Halkımız, değerlere, sahip çıkma yerine bir kurtarıcı beklemeyi tercih ediyor. Hiç emek vermeden, yattığı yerde kurtuluş bekliyor. Halkımızın büyük bölümü parti, tarikat, cemaat, vakıf, dernek, sivil toplum örgütleri gibi kuruluşlardan, değerlerin erimesinin önlemesini bekliyor. Bir kısmı da kahvelerde, gazinolarda ve benzeri yerlerde olayı çözüyor. Sanki bunlar yetmiyormuş gibi bir de dedikodu- yalan- iftira, övme ve yerme gelişti ve adeta kurumlaştı. Dolaysıyla insanların her geçen gün mutluluğu azalıyor.
Hatır- gönül adeta ortadan kalkmak üzere, sabır dersen maalesef gideli epey oldu. Doğruluk-dürüstlük neredeyse suç oldu. Dürüstlük ve kibarlıkla dalga geçilip, ahmaklıkla suçlanıyor. Abdurrahman Karakoç: ‘’ Yoksa bu kadar şerefsizin, bizden olması mümkün değil’’ diyor. Ukalalık, memleketin üzerine kara bulut gibi çöktü. Prof. Dr. İlber Ortaylı bakınız ne diyor: ‘’ Her nefis ölümü tadacaktır, ayetini bankalara ve makam koltuklarına yazmalı. Tabutlara, mezarlıklara değil’’ Bizce doğru diyor.

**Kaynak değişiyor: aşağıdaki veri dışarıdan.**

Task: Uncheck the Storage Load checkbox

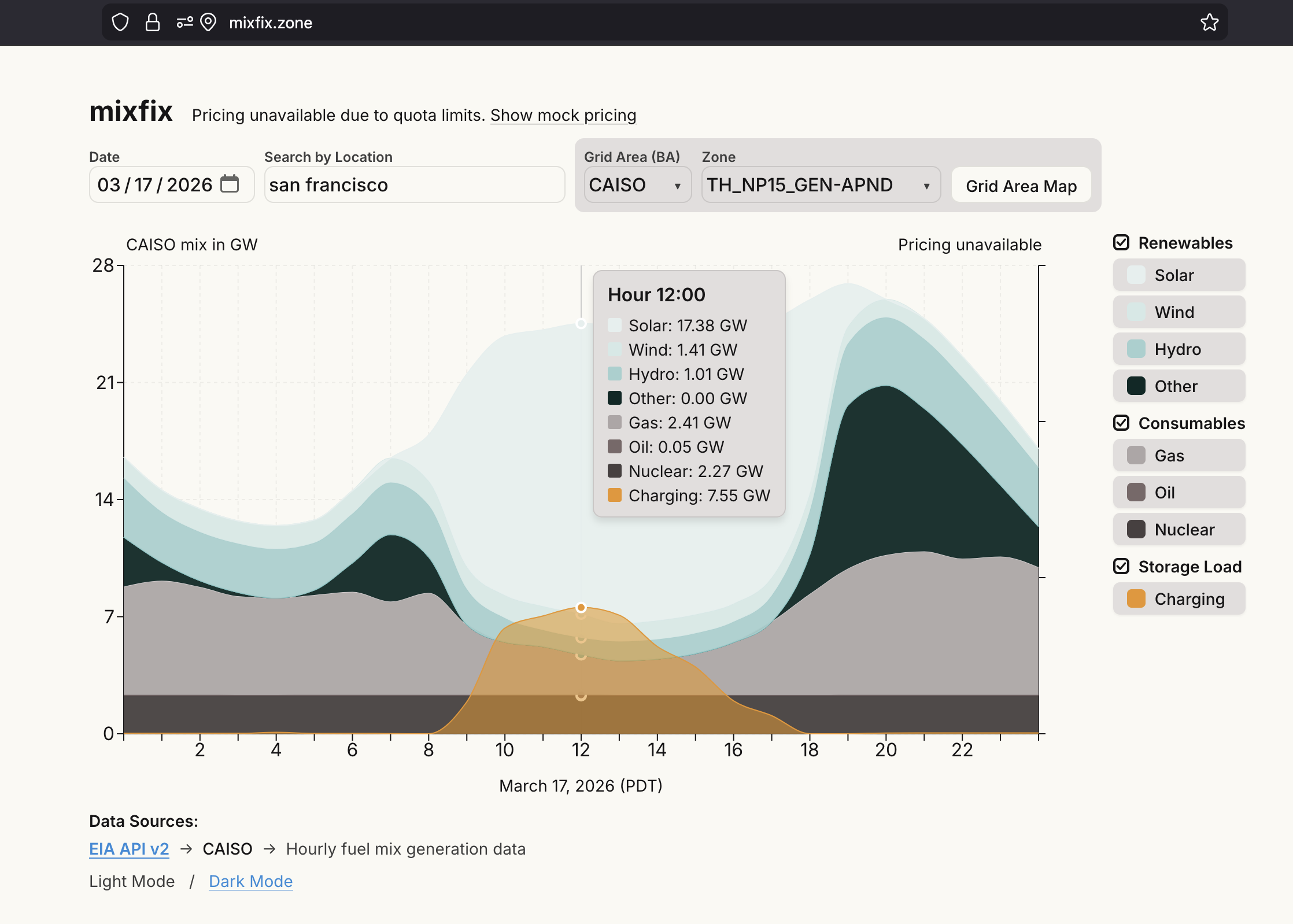Action: pos(1121,567)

‘’Kurda demişler ki, kuyunu kazıyorlar. Kurtta demiş çıkarsam namım, ölürsem şerefim yürü.’’ Bir insan yaşadığı sürece şerefini düşünmüyor, korumuyorsa en hafif deyimle insanlıktan çıkmış sayılır. Ne desen ona kar etmez, yaratılan bütün canlılardan daha aşağı inmiş biridir. Yapılacak tek şey bu tiplerden korunmayı becermektir.
‘’Bir şeyin ticaretini yapan, onu satar. Sattığı ise artık kendinin değildir…’’ diyen asıl adı Ebu Yusuf bin İshak el- Sabbah el Kindi olan ve Müslüman aleminin en büyük filozoflarından biridir. Kindi, 801 yılında Küfe ’de doğup, 873 yılında Bağdat’ta ölmüştür.
Bugün ülkemizde, neredeyse her şeyin ticareti yapılıyor. Yüzde doksan-doksan beş insanımız, üyesi olduğu, çalıştığı, ait olarak göründüğü yerin ticaretini yapıyor. Geriye kalan yüzde beş- on da arada maskara oluyor, yani kullanılıyor.
‘’Ne deyim de ağlayım, ölü benim olmayınca, her şeyin ticaretini yapan biter mi? Biner biner ölmeyince.’’ Söz anonim.